Les autres pistes invoquent non plus le rayonnement électromagnétique, mais l’effet bien plus ténu du champ magnétique solaire ou du flux de matière émis par le Soleil. La physico-chimie de la haute atmosphère, par exemple, est influencée par le circuit électrique global associé à la magnétosphère terrestre, qui est à son tour affecté par le vent solaire. Une autre piste, fort controversée, fait appel au rayonnement cosmique. Ce dernier est constitué de particules de très haute énergie et son flux est modulé par l’activité solaire ; par son action sur les processus de nucléation dans l’atmosphère il pourrait influencer le taux de nébulosité. Tous ces mécanismes sont couplés, et il est fort difficile d’isoler leur contribution.

L’impact du Soleil sur le climat est aujourd’hui indéniable ; l’omniprésence de la période de 11 ans dans de multiples données climatiques l’atteste.

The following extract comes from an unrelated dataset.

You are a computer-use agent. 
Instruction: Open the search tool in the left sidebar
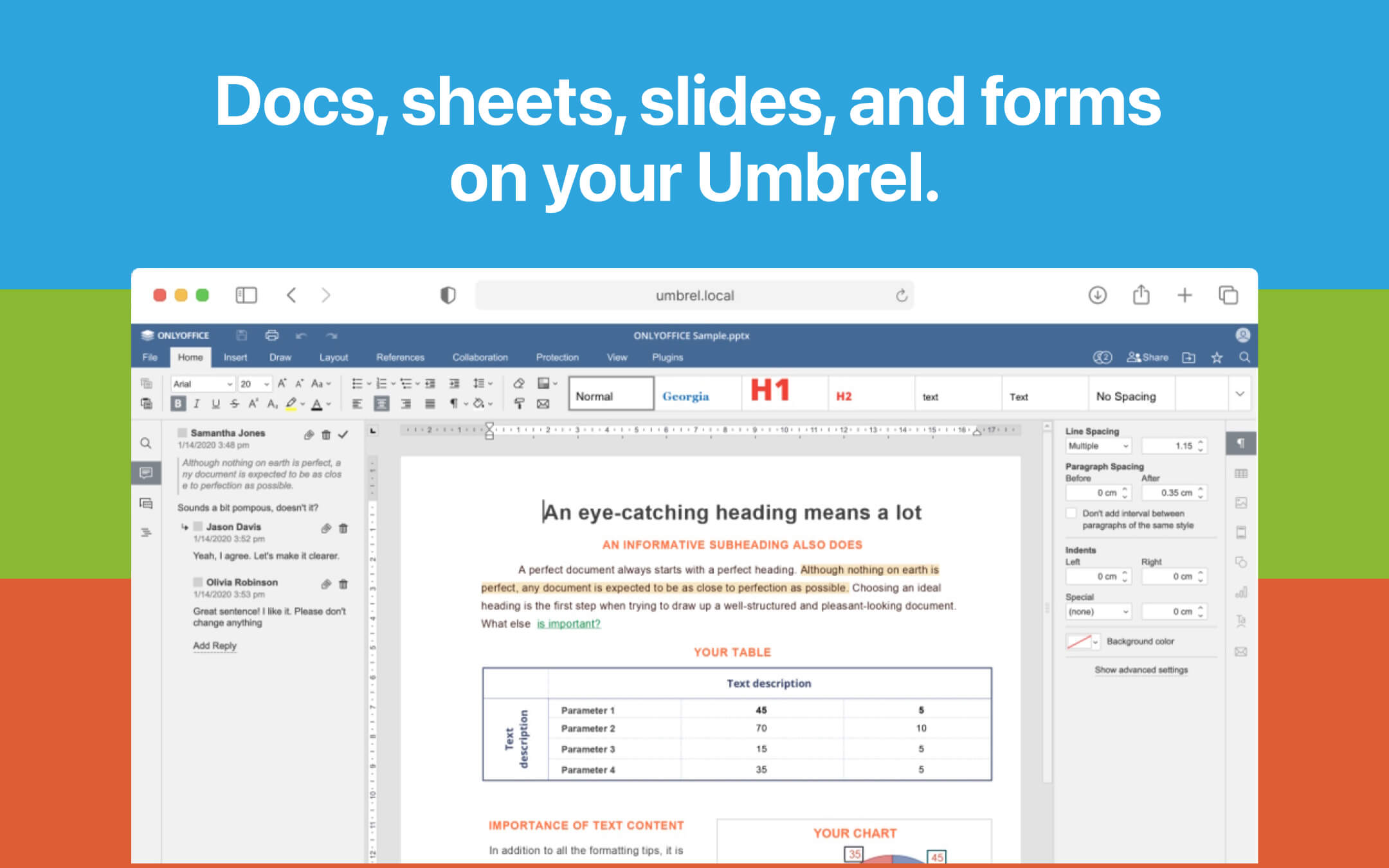point(146,444)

Toutefois, si plusieurs mécanismes peuvent expliquer cette modulation de 11 ans ainsi que les variations de température antérieures au XXe siècle, l’évolution récente du climat demeure bien plus difficile à reproduire. Une forte majorité de scientifiques estime donc aujourd’hui que la contribution solaire, bien que réelle, est devenue secondaire face aux effets anthropiques.

Dans cette recherche, l’un des défis majeurs consiste à compenser notre manque criant d’observations directes en remontant dans le passé grâce à des traceurs d’activité solaire. Le nombre de taches solaires est une des très rares mesures directes d’activité qui couvre plus d’un siècle ; ses premières observations régulières remontent à 1610. Parmi les traceurs indirects les plus fiables figurent les radioisotopes cosmogéniques. La figure ci-dessous illustre la reconstruction de l’irradiance totale à partir de C14 et montre que le Soleil a récemment connu une phase de regain activité. Le dernier cycle solaire, qui devrait s’achever en 2010, a cependant été exceptionnellement long et calme ; ceci constitue une aubaine pour ceux qui cherchent à comprendre et à modéliser la dynamique interne de notre astre.

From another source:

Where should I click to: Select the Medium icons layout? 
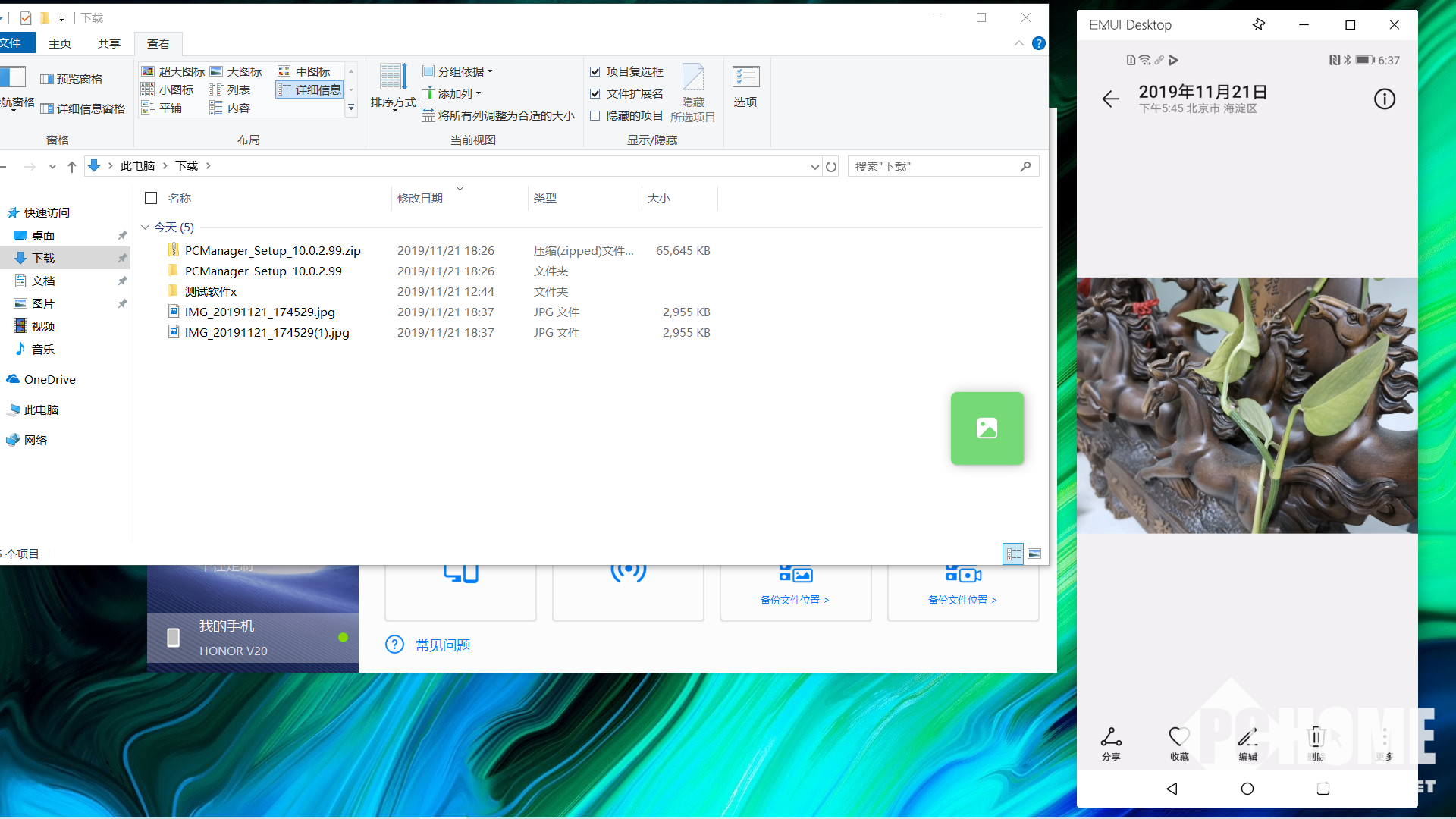coord(305,71)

Reconstruction du flux magnétique ouvert émis par le Soleil. L’irradiance totale est proportionnelle à ce flux, qui est déduit ici du taux de production du C14. La courbe en vert représente une mesure directe du flux et l’axe du temps est exprimé en années. Figure tirée de : L. Vieira & S. Solanki, Evolution of the solar magnetic flux on time scales of years to millenia, Astronomy & Astrophysics (2010).

Pour aller plus loin


  • E. Bard and M. Frank, Climate change and solar variability: What's new under the Sun? Earth and Planetary Science Letters 248, 1-14 (2006).
  • T. Dudok de Wit and J. Watermann, Solar forcing of the terrestrial atmosphere, Comptes-Rendus Geoscience 342 (2009), sous presse.
  • J. D. Haigh, The Sun and the Earth's Climate , Living Reviews in Solar Physics 4, 2-65 (2007).
  • E. Nesme-Ribes et G. Thuillier, Histoire solaire et climatique, Editions Belin (2000).
  • G. Usoskin, A History of Solar Activity over Millennia , Living Reviews in Solar Physics 5 (2008).

Thierry Dudok de Wit est professeur à l'Université d'Orléans et chercheur au Laboratoire de Physique et Chimie de l’Environnement et de l’Espace, CNRS et Université.

Jürgen Watermann est chercheur associé, Le STUDIUM.